La taxe pour copie privée telle que nous la connaissons depuis le début des années 2000 est-elle en train de vivre ses derniers mois ? La Commission d’Albis se réunit aujourd’hui pour sa rentrée, dans un contexte délicat où son mode de fonctionnement et les fondements mêmes de la taxe sont remis en cause.

C’est aujourd’hui mercredi 10 septembre que la Commission copie privée présidée par Tristan d’Albis fait sa rentrée, dans un climat des plus lourds pour elle et pour ses membres. En plus de son cahier des charges qui prévoit un débat sur la taxation des magnétoscopes virtuels (de type Wizzgo) et des téléphones multimédias, et la présentation d’une étude d’usage sur les pratiques de copie privée, la Commission devra débattre au moins de manière informelle de son propre avenir.

Le Secrétaire d’Etat à l’économique numérique Eric Besson, qui a en charge la révision du mode de fonctionnement de la Commission, a en effet communiqué au début de l’été une série de propositions sur lesquelles devront se prononcer les différentes organisations qui débattent de l’assiette et du montant de la taxe pour copie privée (renforcer la transparence, doter la commission de moyens d’études propres, faciliter l’émergence d’un consensus dans les modalités de vote, renforcer la représentativité des membres, et renforcer l’assiduité aux réunions). Ces propositions font suite aux critiques acerbes émises par François Fillon, qui a mis en cause le manque de transparence et d’objectivité de la Commission pour copie privée. Les inquiétudes liées à la croissance du marché gris favorable aux voisins européens n’est sans doute pas étrangère à ces remontrances.

La réunion de la Commission d’Albis intervient également après la décision du Conseil d’Etat d’annuler une partie de l’assiette de la taxe pour copie privée (sur les mémoires et disques durs intégrés à un baladeur ou à un appareil de salon), et de s’attaquer de façon groupée à d’autres supports taxés. La haute juridiction administrative avait jugé en effet qu’il n’était pas légal d’assoir le montant de la rémunération pour copie privée sur les pratiques de piratage, pourtant largement prises en compte, qui sont toujours illicites au regard de la loi.

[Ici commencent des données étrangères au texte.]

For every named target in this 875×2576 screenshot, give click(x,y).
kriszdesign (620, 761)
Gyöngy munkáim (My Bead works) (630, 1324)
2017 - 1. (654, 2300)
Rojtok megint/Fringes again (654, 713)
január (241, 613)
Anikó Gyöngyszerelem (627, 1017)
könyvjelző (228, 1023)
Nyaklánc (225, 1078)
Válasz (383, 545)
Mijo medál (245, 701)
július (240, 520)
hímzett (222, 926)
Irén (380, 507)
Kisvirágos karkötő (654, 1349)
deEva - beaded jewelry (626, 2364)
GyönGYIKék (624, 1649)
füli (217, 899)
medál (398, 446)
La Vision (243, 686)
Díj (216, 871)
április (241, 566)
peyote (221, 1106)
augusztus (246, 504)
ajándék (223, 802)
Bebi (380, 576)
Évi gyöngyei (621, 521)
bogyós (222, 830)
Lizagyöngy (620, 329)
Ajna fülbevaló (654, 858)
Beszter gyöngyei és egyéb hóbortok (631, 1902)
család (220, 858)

La première décision d’annulation ne prendra toutefois effet que début 2009, ce qui laisse quelques mois à la Commission pour revoir ses motifs de taxation en votant un nouvelle décision qui cette fois ne prendrait plus en compte les pratiques de téléchargement condamnées par la loi. Logiquement, le fait d’exclure des pratiques de copie de l’assiette de la rémunération devrait mécaniquement en faire baisser le coût. Mais les ayants droits, obstinés et habitués à être en roue libre à la Commission, ont déjà prévenu que le montant ne changerait pas. « Les organisations [de droit d’auteur] font observer que les barèmes prévus par la décision du 20 juillet 2006 (celle qui a été annulée, ndlr) ont été adoptés après qu’elles aient accepté de faire des concessions extrêmement importantes, dans un contexte où la détermination du montant des rémunérations ne prenait pas en compte l’origine – licite ou illicite -des copies« , indiquaient les ayants droits dans un communiqué commun. « Dès lors que seule une partie des copies privées effectuées sera prise en compte, les ayants droit seront fondés à réexaminer l’importance de ces concessions, ce qui est susceptible, dans le respect de la décision du Conseil d’Etat, de préserver le niveau actuel des barèmes de rémunération« .

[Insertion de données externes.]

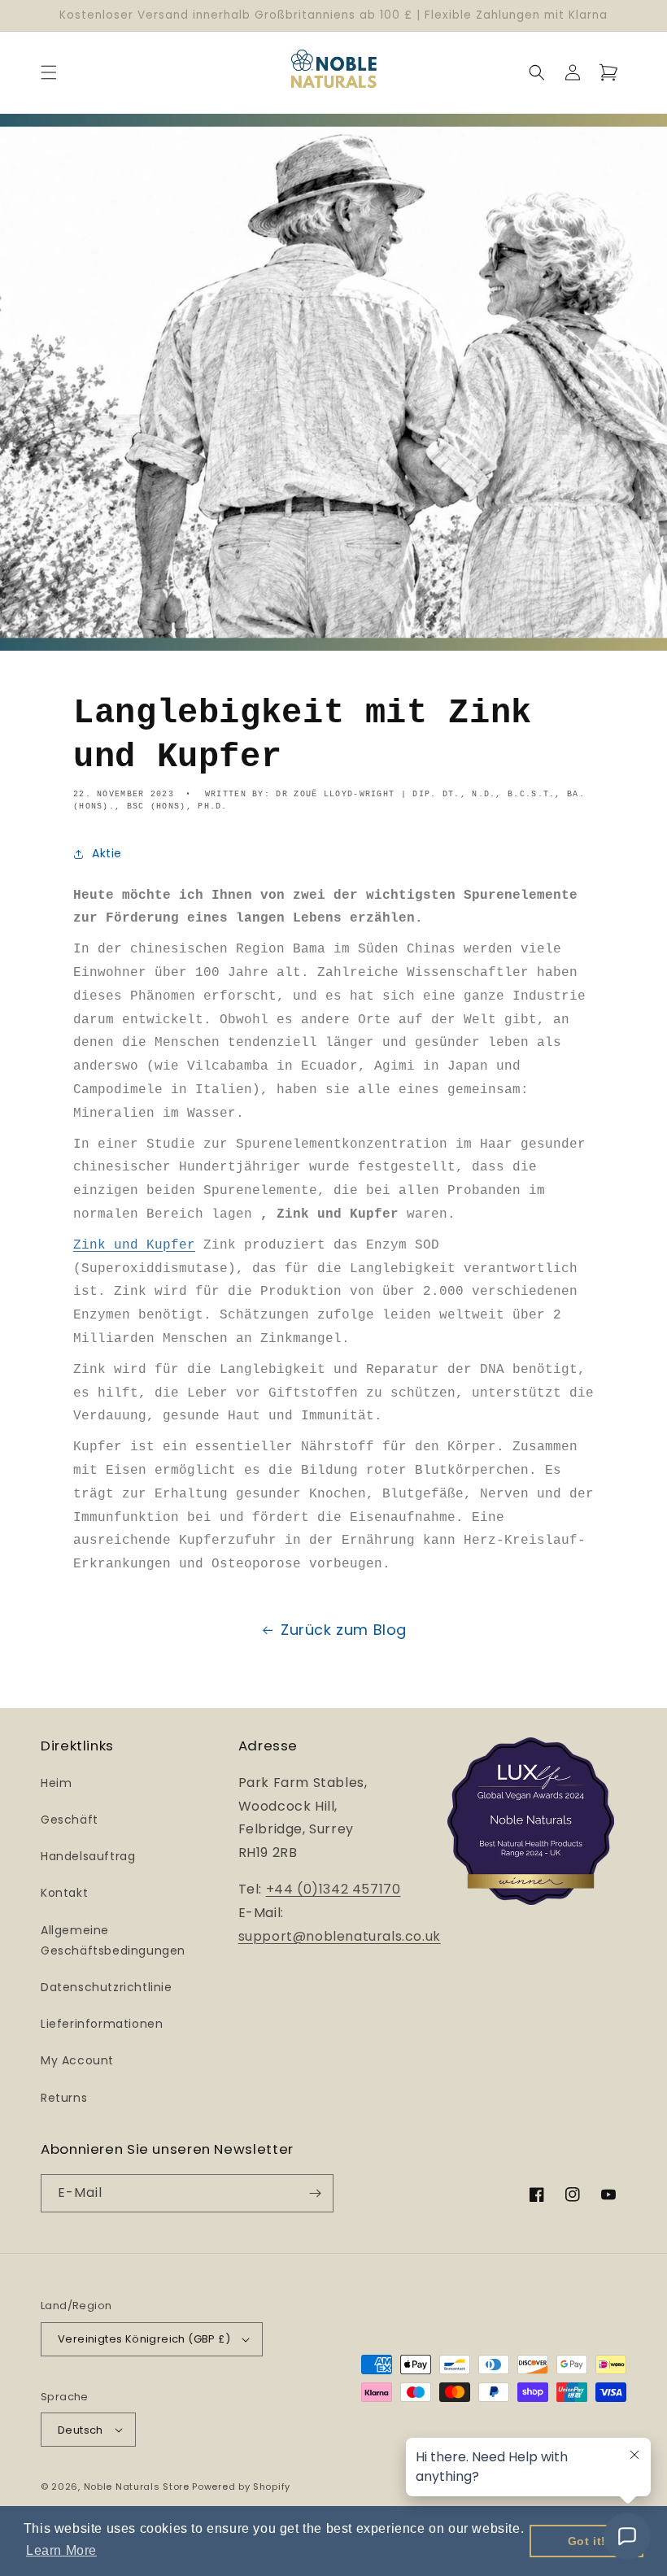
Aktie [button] (107, 853)
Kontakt (64, 1893)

Sans craindre le ridicule, les maisons de disques et les studios de cinéma prétendent qu’ils ont jusqu’à présent sous-estimé le taux de compression, et donc sous-évalué le nombre de contenus qui peuvent être stockés sur un support. Elles veulent donc revoir à la hausse la variable « taux de compression » pour maintenir mécaniquement à son niveau le montant de rémunération dans la nouvelle équation.

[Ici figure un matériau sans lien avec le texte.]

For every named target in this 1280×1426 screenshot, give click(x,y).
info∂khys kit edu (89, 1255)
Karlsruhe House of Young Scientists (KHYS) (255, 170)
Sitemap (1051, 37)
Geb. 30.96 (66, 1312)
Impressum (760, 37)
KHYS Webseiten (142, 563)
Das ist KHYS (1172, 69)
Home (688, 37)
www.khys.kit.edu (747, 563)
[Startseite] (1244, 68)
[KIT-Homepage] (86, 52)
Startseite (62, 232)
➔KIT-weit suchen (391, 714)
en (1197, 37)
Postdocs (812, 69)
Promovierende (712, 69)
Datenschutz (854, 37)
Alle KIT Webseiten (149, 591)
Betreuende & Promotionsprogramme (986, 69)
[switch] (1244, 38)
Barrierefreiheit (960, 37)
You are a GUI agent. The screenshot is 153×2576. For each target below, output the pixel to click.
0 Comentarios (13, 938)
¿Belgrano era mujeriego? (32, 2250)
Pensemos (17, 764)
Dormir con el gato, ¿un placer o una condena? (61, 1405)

Mais les associations de consommateurs, peu vindicatives jusqu’à présent, n’hésiteront pas à dénoncer ce tour de passe-passe s’il a lieu sous l’oeil « bienveillant » du ministère de la Culture. Le CLCV a déjà indiqué que « des tergiversations et de nouvelles décisions qui aboutiraient, par la réévaluation d’autres paramètres de calcul, à maintenir le même niveau de rémunération, ainsi que certains semblent le souhaiter, contribueraient à discréditer l’image de la Commission, et surtout l’idée même de la rémunération pour copie privée auprès du public « .

Car bien au delà du montant de la rémunération pour copie privée, ce qui est en jeu est la légitimité et l’idée même d’une taxe sur la copie privée. La Commission Européenne s’interroge depuis de longs mois sur la possibilité d’interdire aux Etats de la mettre en œuvre, et commence à soulever, doucement, le voile de la la licence globale.

La licence globale serait en effet le seul moyen légitime de continuer à taxer les pratiques de téléchargement et de P2P au nom de la copie privée… puisqu’elles seraient cette fois réputées légales.